Although the authors only focused on a small number of proteins that were identified to bind to the D4Z4 repeat, Dr. Campbell revealed that there is much more in the pipeline. “We are now exploring the function of several other of the D4Z4-associated proteins we identified with special interest in those that play a positive transcriptional role at the locus.” As for the enChIP-MS approach, Dr.
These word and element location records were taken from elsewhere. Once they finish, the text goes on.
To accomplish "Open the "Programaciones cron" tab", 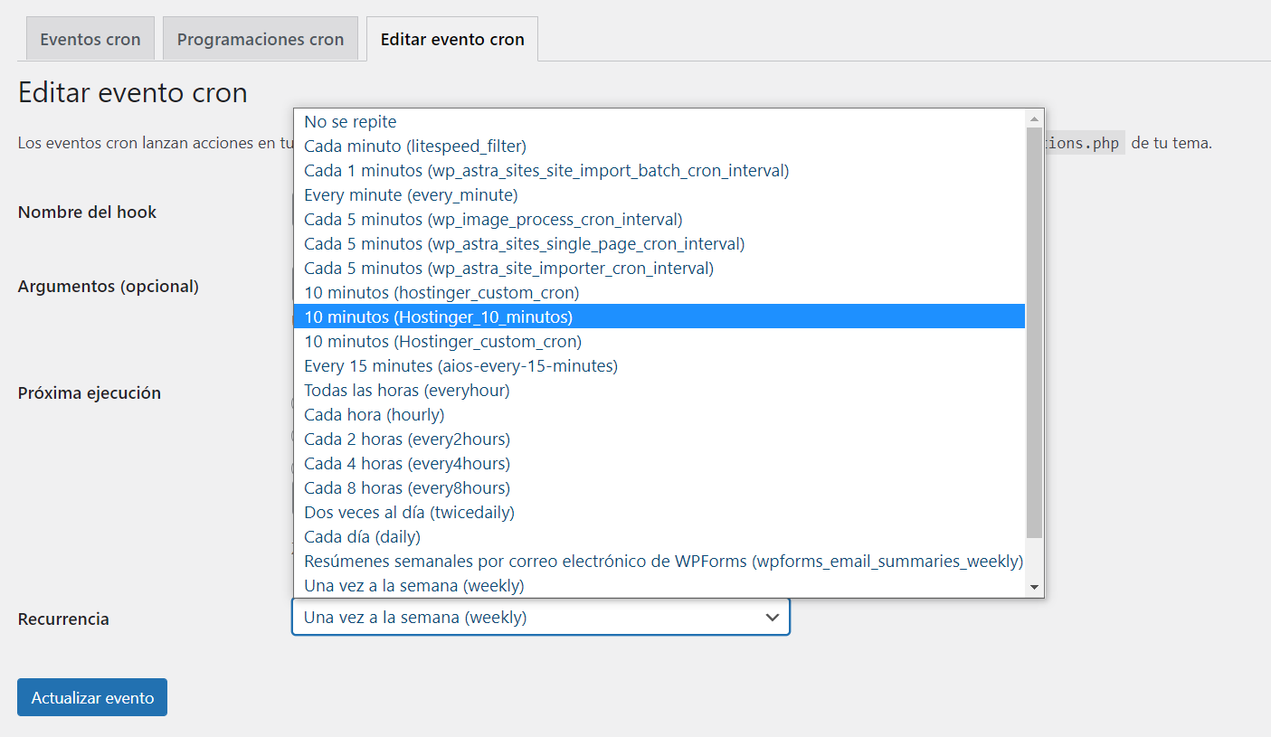I will coord(261,38).
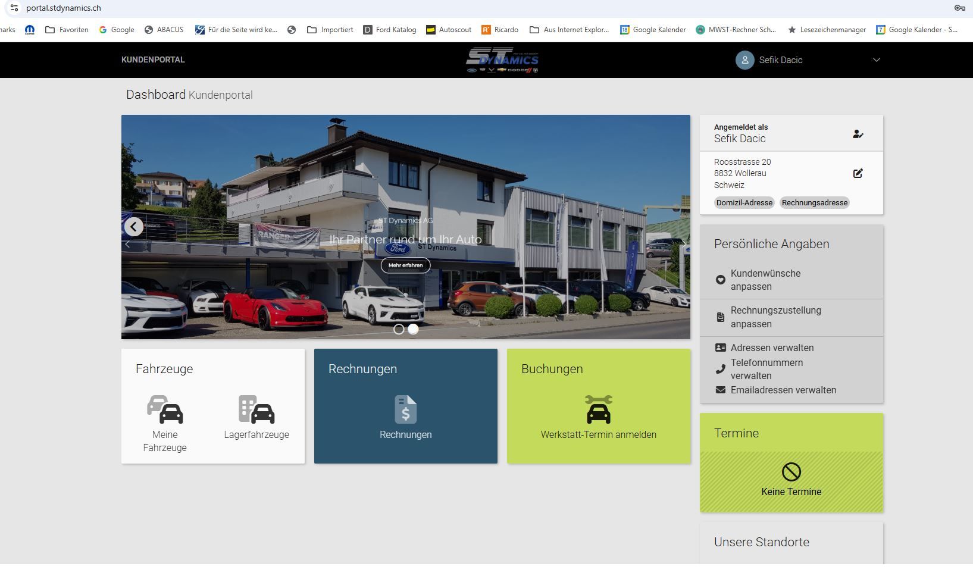Select first carousel slide indicator dot
973x579 pixels.
click(x=399, y=329)
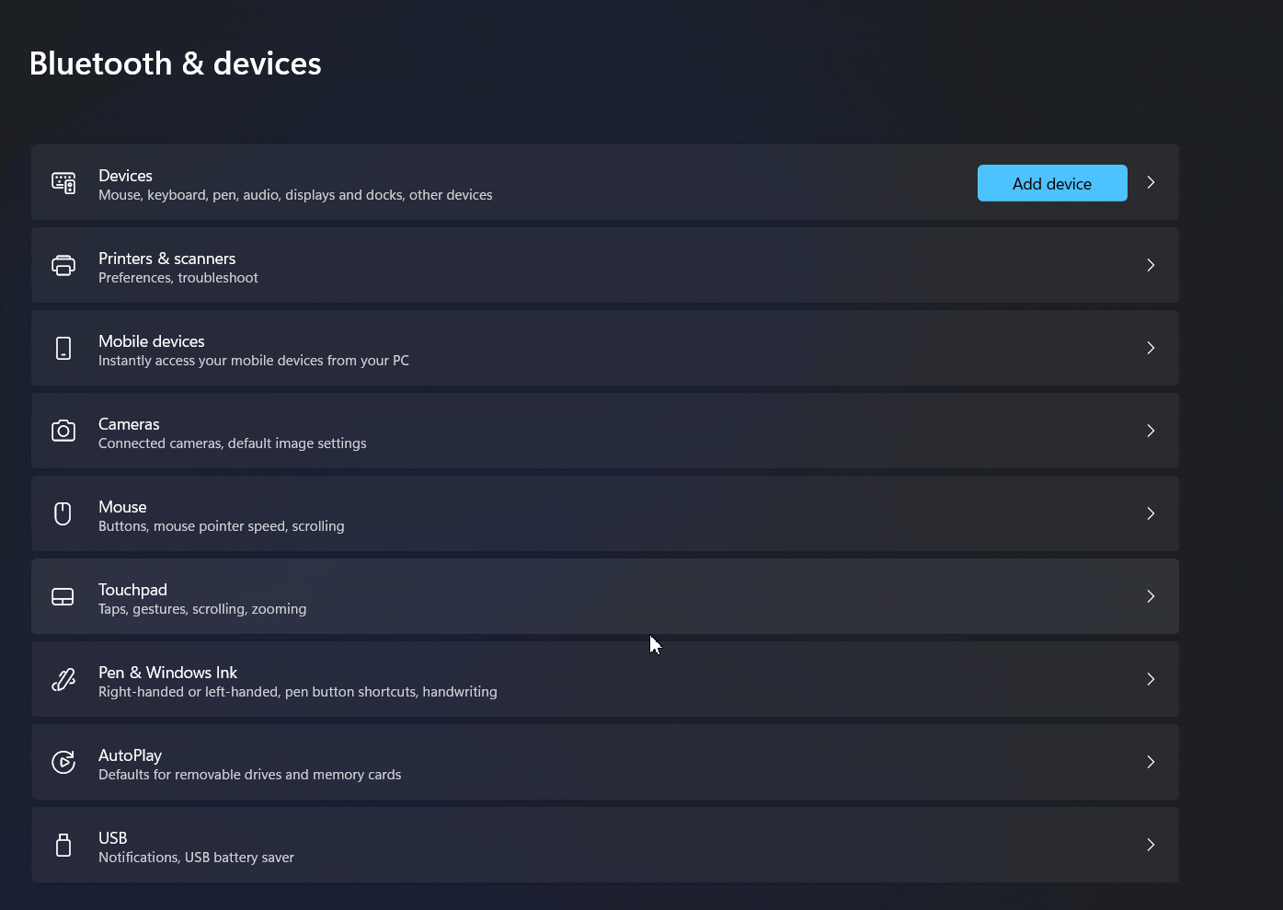
Task: Click the Pen & Windows Ink pen icon
Action: (63, 679)
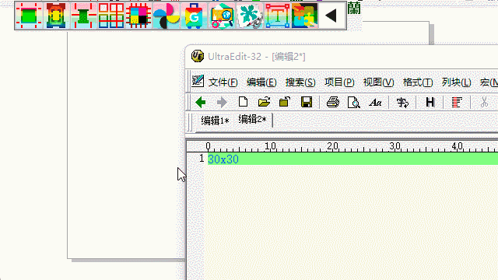Open the 搜索(S) menu
This screenshot has width=498, height=280.
(x=300, y=82)
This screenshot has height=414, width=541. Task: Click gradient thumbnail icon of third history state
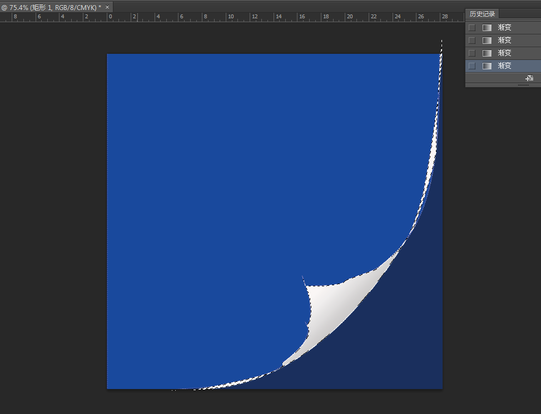pyautogui.click(x=487, y=53)
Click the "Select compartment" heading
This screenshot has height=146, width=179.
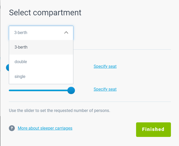(45, 12)
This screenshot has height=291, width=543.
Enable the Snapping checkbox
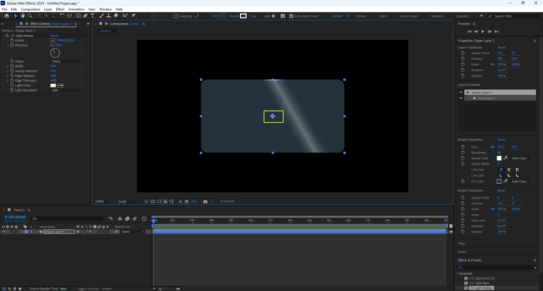[176, 16]
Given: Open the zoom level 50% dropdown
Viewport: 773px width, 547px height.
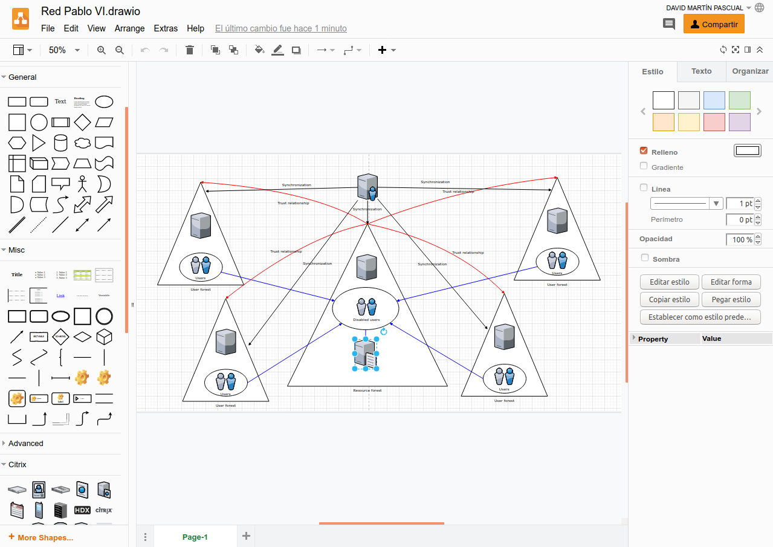Looking at the screenshot, I should click(x=63, y=50).
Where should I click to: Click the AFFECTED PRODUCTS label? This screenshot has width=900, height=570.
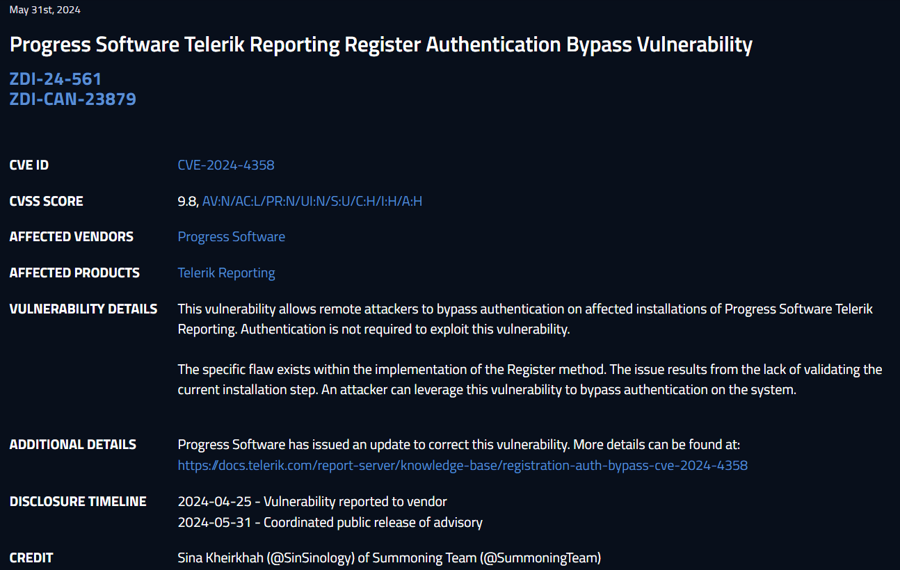(74, 273)
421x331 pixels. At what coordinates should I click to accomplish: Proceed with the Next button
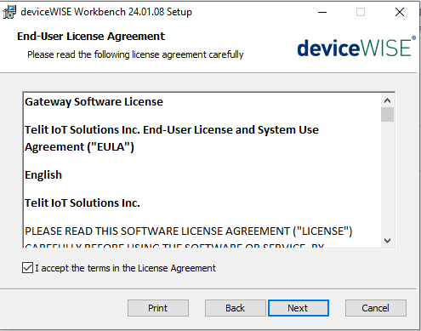tap(299, 308)
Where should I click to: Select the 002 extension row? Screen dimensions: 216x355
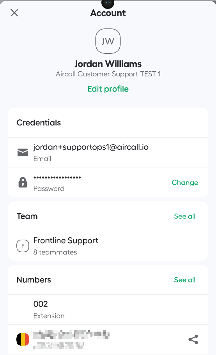click(108, 309)
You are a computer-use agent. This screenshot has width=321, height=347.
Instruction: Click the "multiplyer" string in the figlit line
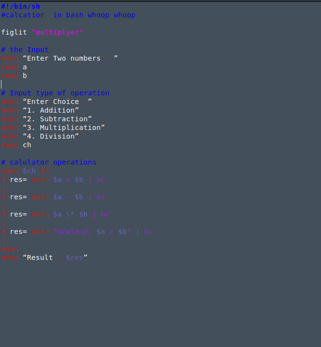tap(57, 32)
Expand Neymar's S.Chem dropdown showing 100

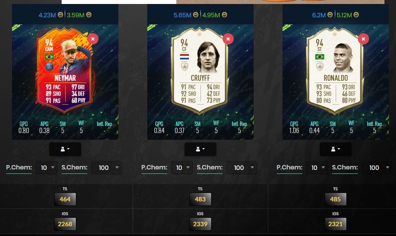106,168
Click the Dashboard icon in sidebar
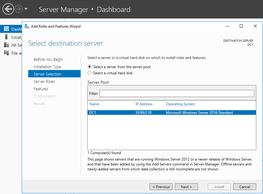The width and height of the screenshot is (263, 194). point(6,29)
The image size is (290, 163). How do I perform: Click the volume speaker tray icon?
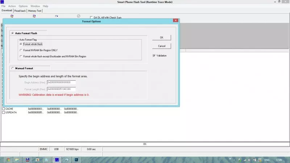[x=250, y=160]
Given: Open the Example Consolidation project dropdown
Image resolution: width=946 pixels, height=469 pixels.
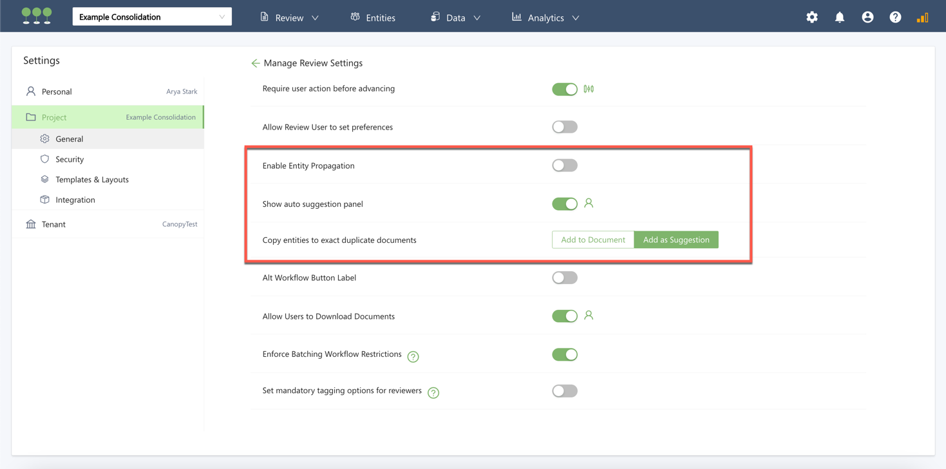Looking at the screenshot, I should (x=152, y=17).
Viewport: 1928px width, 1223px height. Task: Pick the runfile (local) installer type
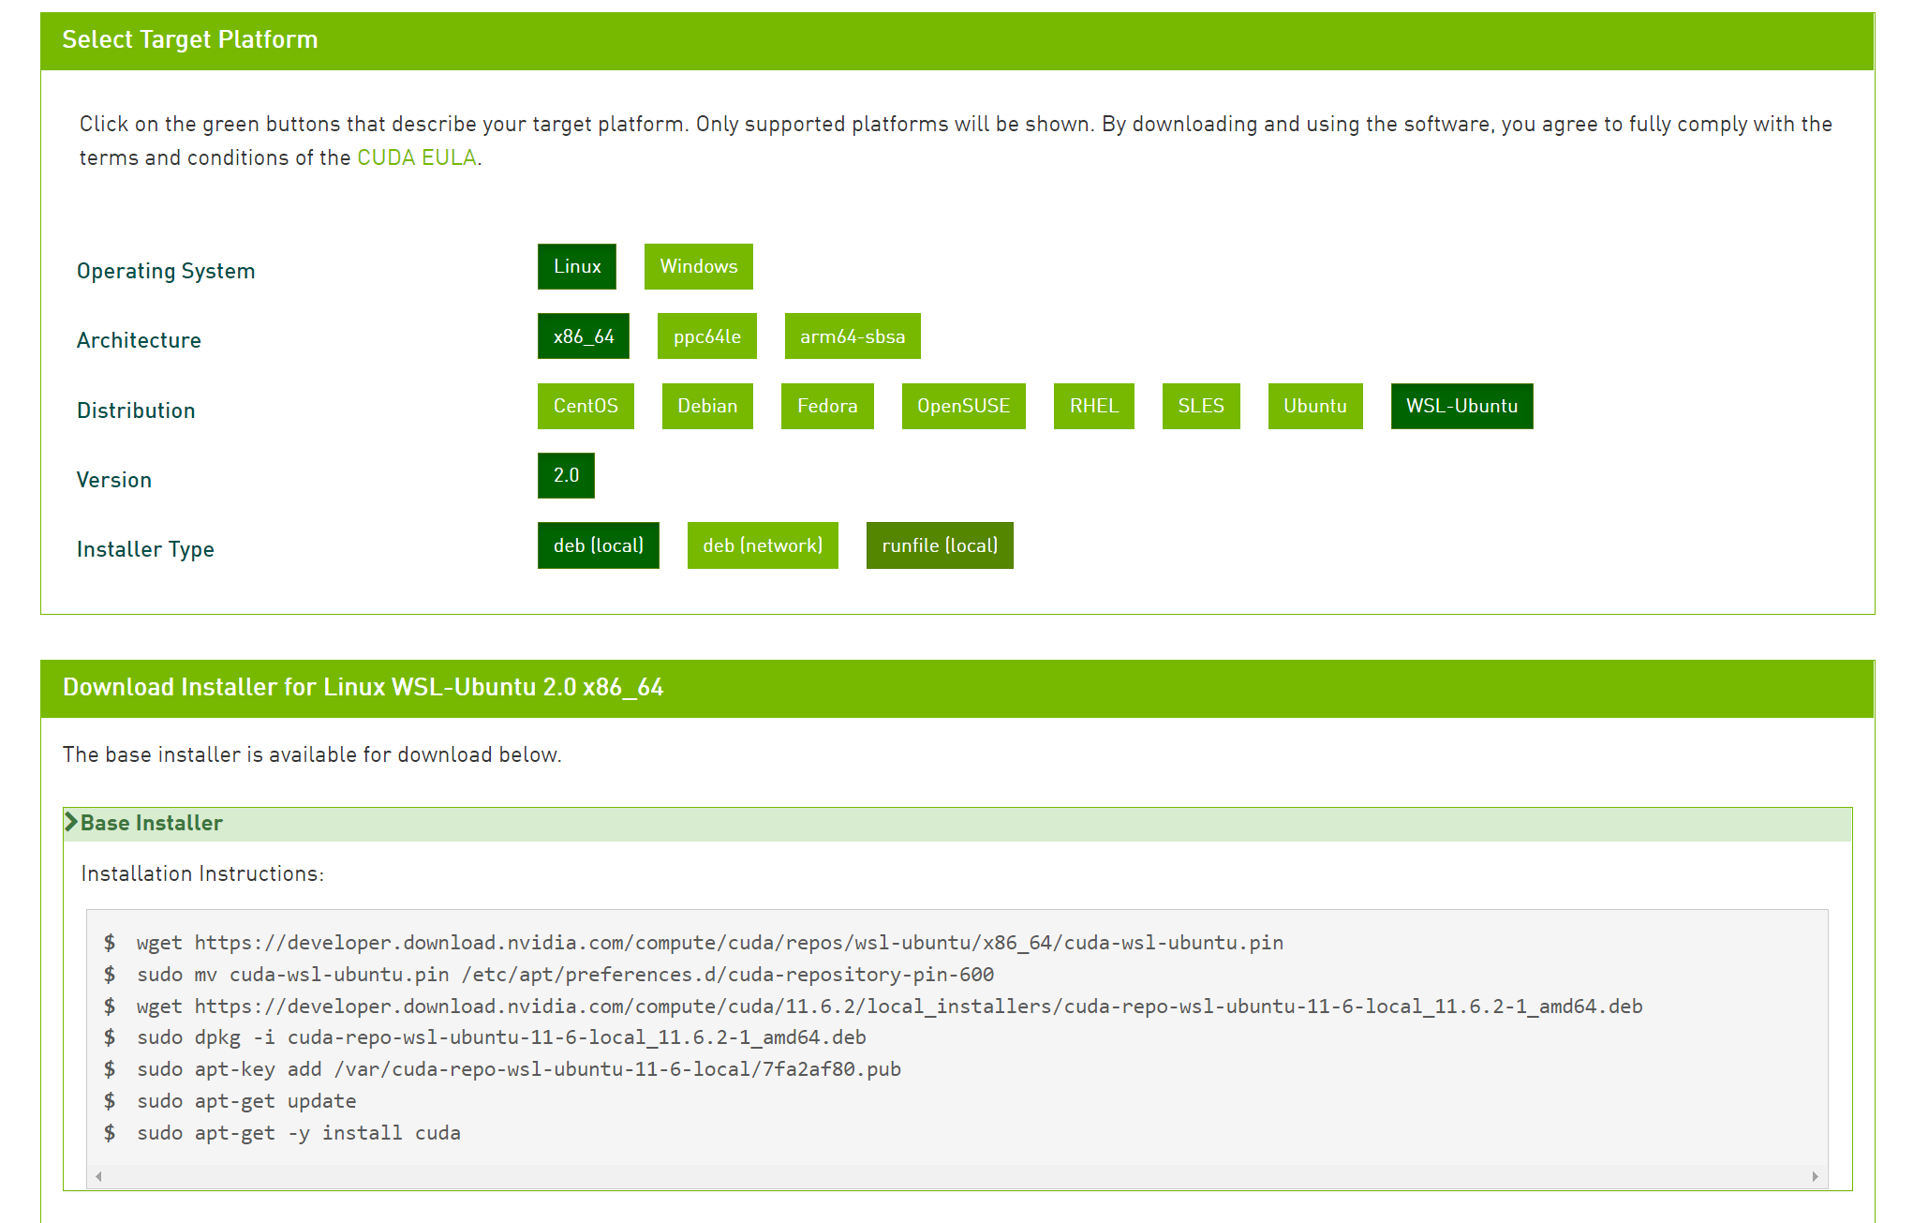[939, 545]
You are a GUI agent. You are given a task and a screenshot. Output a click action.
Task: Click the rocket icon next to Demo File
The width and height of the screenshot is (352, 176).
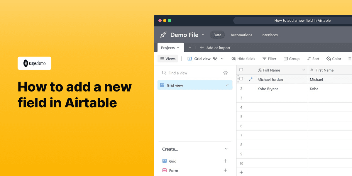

Campbell said: “We are initiating collaborations to extend the CRISPR-based proteomics approach used in this study to other cellular contexts relevant to DUX4 and/or muscle biology.”
Campbell AE, Shadle SC, Jagannathan S, Lim J, Resnick R, Tawil R, van der Maarel SM, Tapscott SJ. 2018. NuRD and CAF-1-mediated silencing of the D4Z4 array is modulated by DUX4-induced MBD3L proteins. eLIFE. 7:e31023
Funding was provided by the National Institutes of Health, the FSH Society and Friends of FSH Research.